» Passo citato
-.-.-

Siamo nel 1989 a Central Park, quando una giovane jogger, Trisha Meili, viene aggredita e stuprata per poi essere abbandonata nel parco. Da questo scioccante evento prende inizio l’incubo dei cinque protagonisti che si scontrano, troppo giovani, con i contorti meccanismi della giustizia, con il razzismo, l’abuso di potere e condanne frettolose per assecondare una stampa sempre troppo presente.

When they see us non è solo un racconto, un fare luce su fatti accaduti, è una lotta in quattro puntate contro i pregiudizi e le convinzioni di una società che punta il dito contro le minoranze (un frame di un giovane Trump che da una vecchia televisione propone la pena di morte per i giovani ragazzi ci fa capire come le vecchie abitudini siano dure a morire). Fare luce non solo in senso figurato ma anche in senso pratico, la fotografia precisa e ben studiata è frutto della dedizione della regista Ava DuVernay che, come lei stessa ha spiegato, si è trovata a dover attuare particolari giochi di luci per destreggiarsi tra i diversi toni di pelle del suo cast.

Nulla è lasciato al caso in questa serie, ogni inquadratura è attenta, i primi piani sono pochi ma azzeccati. La videocamera si tiene sempre un passo indietro, come se dovesse cogliere con piani ravvicinati solo i momenti essenziali, come quando Kevin Richardson  (interpretato da Asante Blackk) ammette di aver mentito: l’inquadratura si avvicina per consacrare questa ammissione di colpa da parte di un bambino, un mea culpa mai fatto dalle autorità.

Questa serie tv è un rincorrersi di emozioni, dall’empatia che ci fa puntare i piedi a terra per un verdetto che già sapevamo sarebbe arrivato, ad un bianco senso di colpa per le ingiustizie che i ragazzi si sono trovati a subire solo perché venivano dalla parte sbagliata della città. Perfettamente inquadrata la dimensione familiare, con tenerezza e sostegno che si condensano negli abbracci finali. Ricordatevi un volto: Jharrel Jerome, l’unico attore che vi accompagnerà fino alla fine, interpretando il suo ruolo da bambino ad adulto, un’immedesimazione perfetta, uno sguardo innocente, fino alla fine.

-.-.-

» Estratto fonte
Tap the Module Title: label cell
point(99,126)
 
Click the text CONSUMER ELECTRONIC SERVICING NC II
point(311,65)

-.-.-

Nel testo sulla serie When they see us, quale attore interpreta Kevin Richardson? Per rispondere non occorre consultare le righe.

Kevin Richardson è interpretato da Asante Blackk.